Los siete tripulantes
«(La Tierra) Fue construida por hombres y mujeres como nuestros siete viajeros estelares, que respondieron a un llamado más allá del deber, que dieron más de lo esperado o requerido y que pensaron poco en la recompensa mundana«, expresó el entonces presidente Ronald Reagan, el 31 de enero de 1986.
- Francis R. (Dick) Scobee era el comandante de la nave espacial. Mecánico de motores alternativos de profesión, siempre tuvo el deseo de volar. Completó una licenciatura en Ingeniería Aeroespacial en la Universidad de Arizona. Como piloto de pruebas de la Fuerza Aérea, sobrevoló más de 45 tipos de aeronaves, acumulando más de 6500 horas de vuelo.
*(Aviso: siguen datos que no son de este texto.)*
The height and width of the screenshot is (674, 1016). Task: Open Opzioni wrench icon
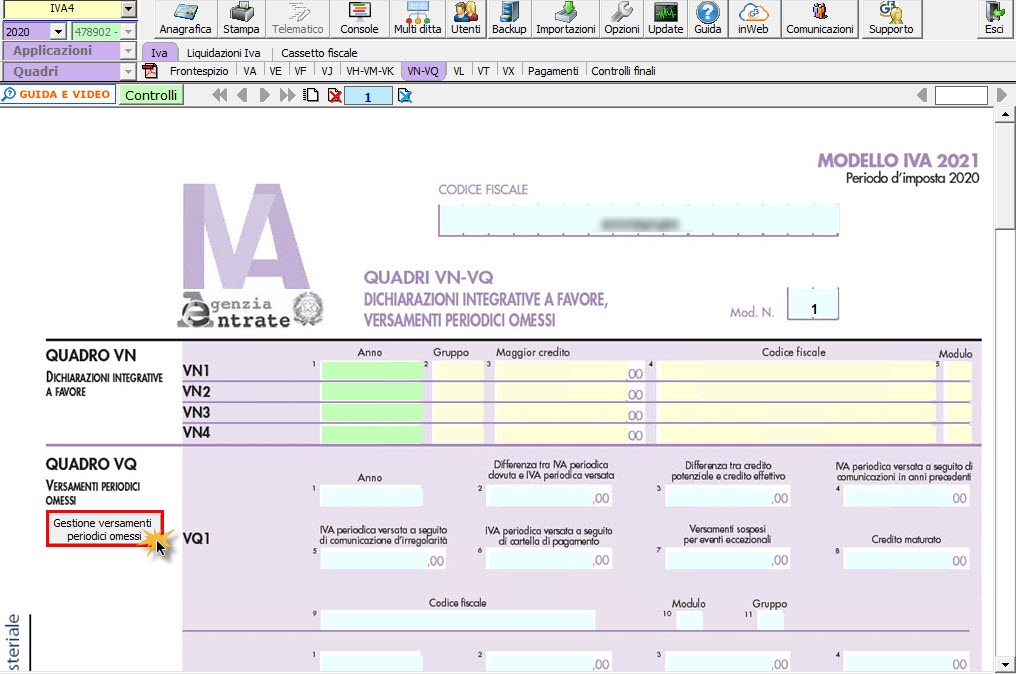click(x=622, y=19)
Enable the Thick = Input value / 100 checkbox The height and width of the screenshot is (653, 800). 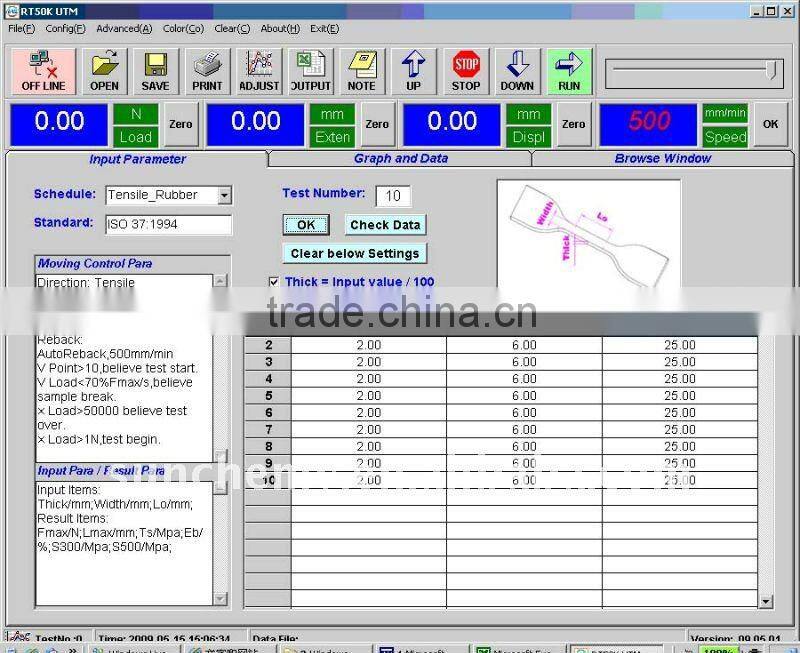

- Michael J. Smith fue el piloto de la misión del Challenger. Fue seleccionado como astronauta de la NASA en 1980 y, un año después, recibió una asignación como piloto del transbordador espacial, puesto que ocupó a bordo del Challenger, su primer vuelo espacial.
- Judith A. Resnik fue una de las especialistas de misión del Challenger. Licenciada en ingeniería eléctrica en 1970, fue seleccionada como astronauta de la NASA en 1978, el primer grupo compuesto por mujeres.
- Ronald E. McNair fue el segundo de tres especialistas de misión a bordo del Challenger. En 1978 fue seleccionado por la NASA para unirse al equipo de astronautas, siendo uno de los tres primeros afroestadounidenses elegidos. La misión de 1986 fue su segundo vuelo en el transbordador.
- Ellison S. Onizuka fue el último de los tres especialistas de misión. Onizuka era oficial de la Fuerza Aérea en servicio destacado con la NASA. El vuelo del Challenger fue su segunda misión en el transbordador espacial
- Gregory B. Jarvis era especialista en carga útil. Una de las funciones de Jarvis en el vuelo del Challenger era recopilar nueva información sobre el diseño de cohetes de combustible líquido.
- Sharon Christa McAuilffe fue la primera profesora en volar al espacio. Su entusiasmo en inició con el aterrizaje lunar del Apolo, lo que despertó un gran interés en el puesto para un educador ofrecido por la NASA.